About hypotheses testing (in capscale or adonis for instance), pay 
attention to the longitudinal nature of your data. Some questions about 
repeated measure and adonis are already in R-SIG-ECO archives, have a alook.

I guess you are interested in identifying the species which are the most 
responsible of community change over drought disturbance gradien?!
If yes, I think an appropriate way could be: a dbRDA (capscale) with 
bray curtis on square root transformed cover data (or not, depends if 
you have few predominant species that might mask the others) , and 
"drought disturbance gradient" as a continuous constraint. Then, you 
could overlay vectors of correlations between species cover and CAP1 axe 
(i.e. in vegan: scores(your.capscale, dis="sp", scaling=-2, const = 
sqrt(nrow(your.cover.data.matrix)-1),choices=1).

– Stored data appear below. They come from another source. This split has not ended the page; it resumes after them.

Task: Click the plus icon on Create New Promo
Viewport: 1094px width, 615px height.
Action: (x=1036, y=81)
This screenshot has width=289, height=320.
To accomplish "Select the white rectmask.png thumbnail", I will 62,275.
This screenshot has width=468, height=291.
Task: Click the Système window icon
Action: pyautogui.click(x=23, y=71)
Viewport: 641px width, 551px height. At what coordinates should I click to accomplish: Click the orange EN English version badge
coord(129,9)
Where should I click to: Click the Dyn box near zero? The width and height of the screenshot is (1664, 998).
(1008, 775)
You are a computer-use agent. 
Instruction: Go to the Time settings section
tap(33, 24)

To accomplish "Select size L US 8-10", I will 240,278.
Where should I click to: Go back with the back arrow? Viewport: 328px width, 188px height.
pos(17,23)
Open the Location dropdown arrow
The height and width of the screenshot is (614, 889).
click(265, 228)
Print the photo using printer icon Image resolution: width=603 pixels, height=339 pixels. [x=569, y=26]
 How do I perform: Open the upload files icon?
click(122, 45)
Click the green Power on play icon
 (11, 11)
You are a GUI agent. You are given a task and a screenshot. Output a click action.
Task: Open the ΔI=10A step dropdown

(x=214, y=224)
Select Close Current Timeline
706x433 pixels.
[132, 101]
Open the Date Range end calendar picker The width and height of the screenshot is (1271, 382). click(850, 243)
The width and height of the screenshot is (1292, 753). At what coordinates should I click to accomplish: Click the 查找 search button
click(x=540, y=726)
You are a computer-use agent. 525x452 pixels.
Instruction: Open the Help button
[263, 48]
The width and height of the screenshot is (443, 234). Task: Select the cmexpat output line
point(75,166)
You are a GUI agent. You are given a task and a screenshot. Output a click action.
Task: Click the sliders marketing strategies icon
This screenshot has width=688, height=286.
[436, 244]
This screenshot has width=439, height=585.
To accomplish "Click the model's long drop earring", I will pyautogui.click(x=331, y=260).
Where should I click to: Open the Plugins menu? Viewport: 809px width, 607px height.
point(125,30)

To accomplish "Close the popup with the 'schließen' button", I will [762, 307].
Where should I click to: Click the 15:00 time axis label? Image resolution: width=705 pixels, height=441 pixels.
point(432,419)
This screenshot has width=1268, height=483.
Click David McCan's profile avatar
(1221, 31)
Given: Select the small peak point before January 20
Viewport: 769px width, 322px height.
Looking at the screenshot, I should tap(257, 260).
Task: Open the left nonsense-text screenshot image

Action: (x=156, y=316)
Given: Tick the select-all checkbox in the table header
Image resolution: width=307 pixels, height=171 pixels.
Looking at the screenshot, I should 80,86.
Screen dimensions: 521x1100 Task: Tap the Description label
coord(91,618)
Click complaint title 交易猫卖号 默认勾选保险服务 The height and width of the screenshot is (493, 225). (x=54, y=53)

I hope my english is at least understandable, and that my answer helped you.

Cheers,
Pierre



Le 18/04/2013 13:31, Aur?lie Boissezon a ?crit :
#
Hello folks,

Only one point here:
On 18/04/2013, at 15:52 PM, Pierre THIRIET wrote:
This is not true. I have seen this sometimes in Internet, but this really is not true: The NMDS ordination space is strictly *metric*. In vegan it is even strictly *Euclidean*. So it is absolutely correct to fit vectors to NMDS ordination. (In MASS::isoMDS you can also have any Minkowski metric, but only Euclidean or Minkowski with exponent=2 is allowed in vegan even with isoMDS.)

What is non-metric is the monotonic regression from *metric* ordination to any dissimilarity measure. So NMDS finds metric solution from any dissimilarity measure.

I
#
Dear all,

Thanks for your help. It took me some time to replace all informations together in my little bit less confused brain. Maybe I should give some explanations about the context of my study and the purpose to go further with this discussion.
Theory:
The objective of my phD thesis is to improve scientific knowledge about the ecology of a very particular family of aquatic plants : the charophytes. I choose to study closely the response of species (cover and life cycle) to fine-scale gradients. The study site is a hotspot for aquatic plants (Rey-Boissezon and Auderset Joye, 2012. Arch. Sciences. in press) and in particular for charophytes species --> that's why I made this longitudinal research on this waterbody.
The main purpose is to understand how disturbance gradient affect the composition of the macrophyte community, in particular the distribution of Charophytes ("V3" mission in Anderson et al 2011).
Practical: 
I want to ignore double zero because there is no reason to consider that double zeros indicate similarity.--> avoid euclidean-distance based method such as PCA and RDA
The succession of a high number of species generated numerous zero in my species dataset (long environmental gradient). --> one more argument against RDA 
 Finally vegetation was well sampled so rarest species were truly rare in the water body. Nevertheless I am not particularly interest by those rare species so I deleted them before multivariate analysis. 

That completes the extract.